* _EXERCISE OBJECTIVE_: Look for the string "screenshot" in the listing below and copy every line in which it appears.

RECORDS PROVIDED below:

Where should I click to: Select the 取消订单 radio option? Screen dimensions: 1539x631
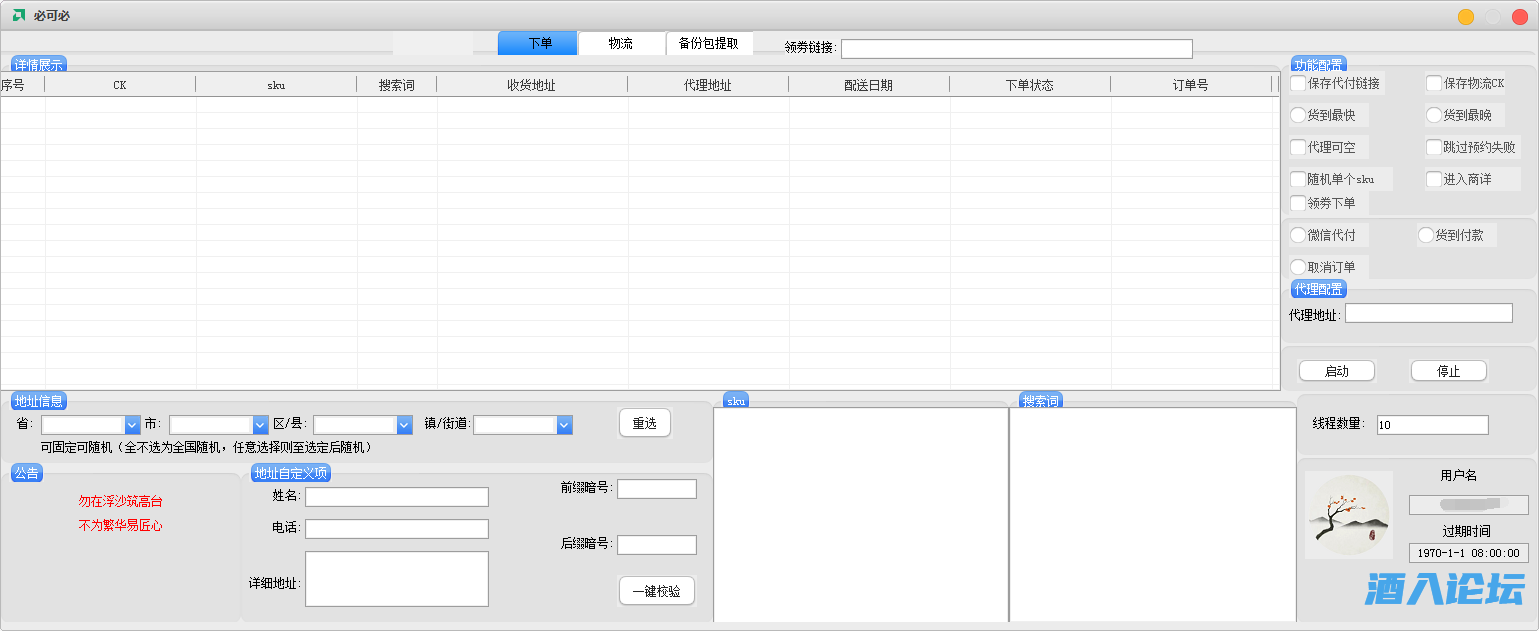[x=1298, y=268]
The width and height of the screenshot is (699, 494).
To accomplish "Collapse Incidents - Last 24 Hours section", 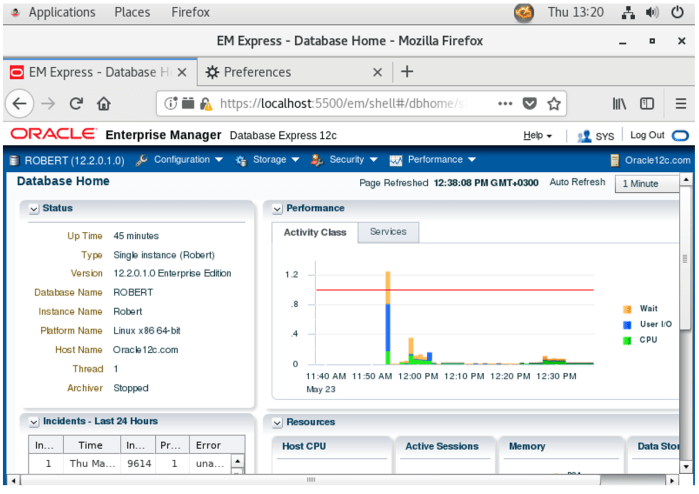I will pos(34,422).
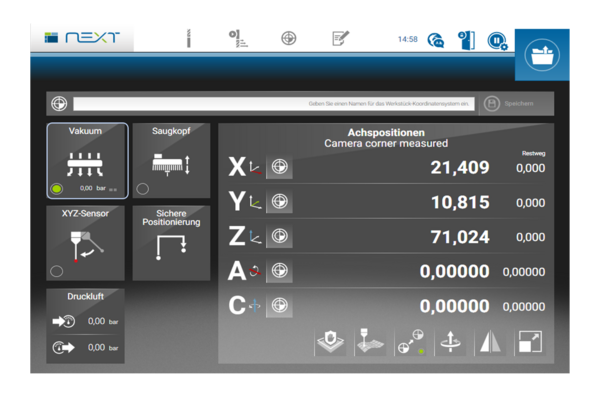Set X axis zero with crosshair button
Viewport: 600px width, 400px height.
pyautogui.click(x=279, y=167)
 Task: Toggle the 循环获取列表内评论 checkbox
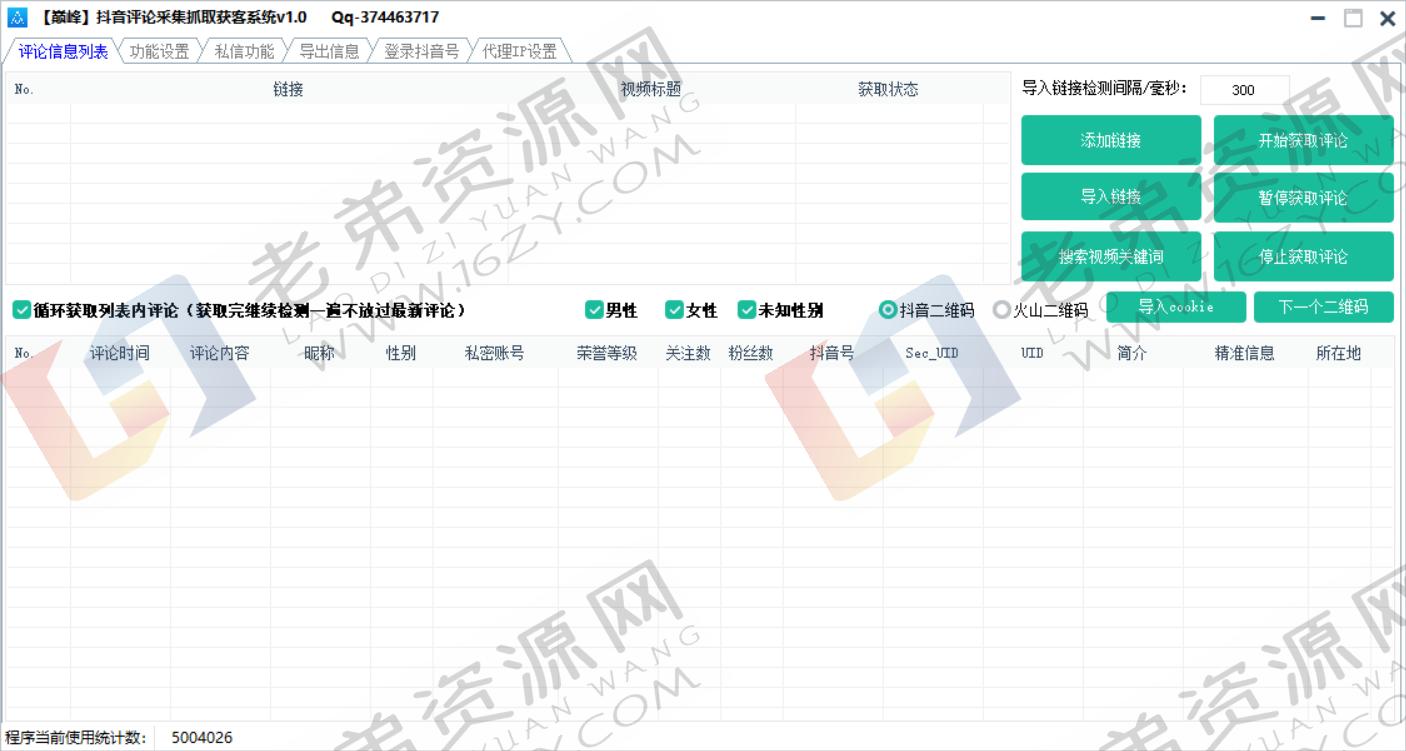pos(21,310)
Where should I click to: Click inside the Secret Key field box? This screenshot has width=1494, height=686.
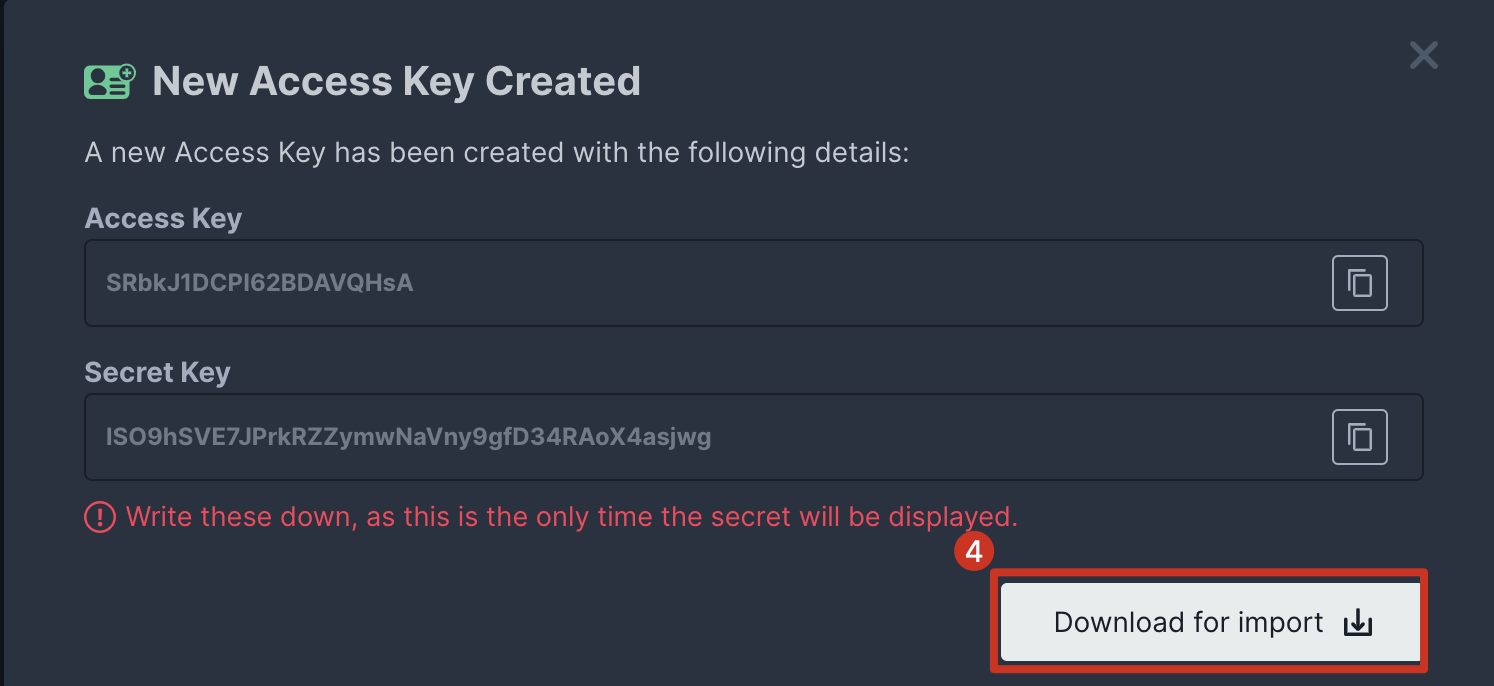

End of RECORDS PROVIDED.

* _WRITTEN RESPONSE_:
The width and height of the screenshot is (699, 494).
Where should I click to: Click inside the Secret Key field box? This screenshot has width=1494, height=686.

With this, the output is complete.